Here is how the poet Douglas Jones, the author of A Thousand Hooded Eyes, speaks of his experience:

Personally, I never expected to find myself in a livre d’artiste any more than in a movie. Indeed, having accepted to participate in Lambert’s project for a book on more or less scaly creatures, I was struck by the fact that such a production is not unlike making a film. Lucie Lambert is producer, director, actor—producing the concept, the engravings, the model for the silver medallion; the writer produced the text; others produce the paper, the Elsteds the typographical design and the printed sheets; Harry Sarber the cast silver medallion, Pierre Ouvrard the binding. It involves a coordinated effort by people in Vancouver and in North Hatley, Quebec, in Mission, B.C. and Ile-aux-Noix, Quebec. The binding was delayed when Ouvrard had to order more frogskin from Belgium.

ORKING WITH ARTISANS. Once the image and the text are brought together, I must turn to the book artisans: the typographer and the printer. Masters of their craft, they are a fount of invaluable and increasingly rare knowledge and know-how. Handpress, metal type, hand composition, layout…Our age of technological revolution has more or less eliminated from industrial production all the crafts traditionally associated with the art of fine books.

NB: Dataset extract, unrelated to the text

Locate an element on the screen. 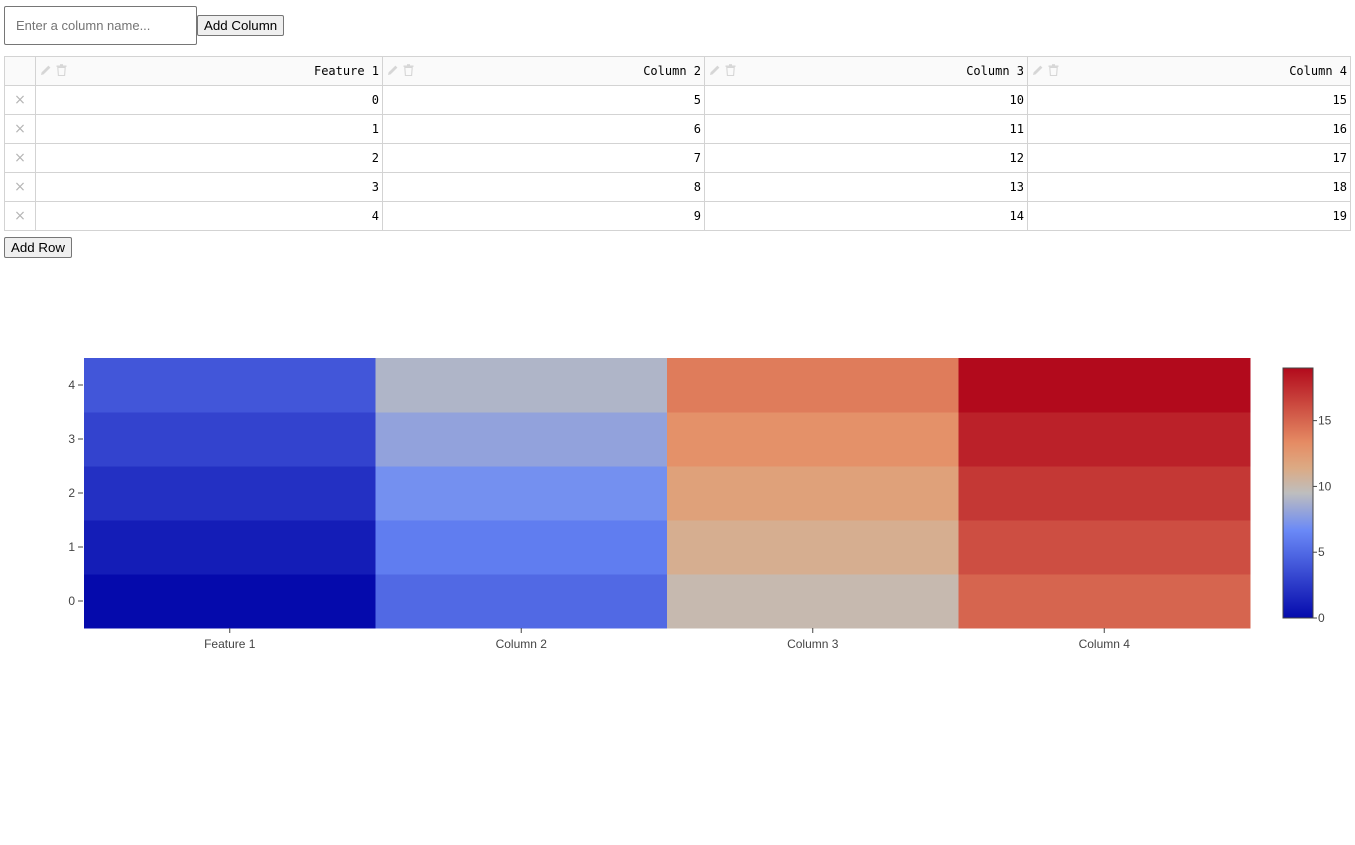  table-cell: 6 is located at coordinates (544, 129).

Fine books have literary value, and they have commercial value, but it is their value as works of art which distinguishes them from other books. This intangible, æsthetic quality is not easily obtained. The designer’s use of binding materials, of type, of paper and of inks all contribute to a feeling of luxuriousness and of fineness. There is another element, personality, without which a book is lost. It results from the designer imparting something of himself—his love for fine books, his consequent sincerity of purpose, his grasp of the elementals of the printing craft—into his books. (From the Printer’s Note by Robert Reid in The Fraser Mines Vindicated.)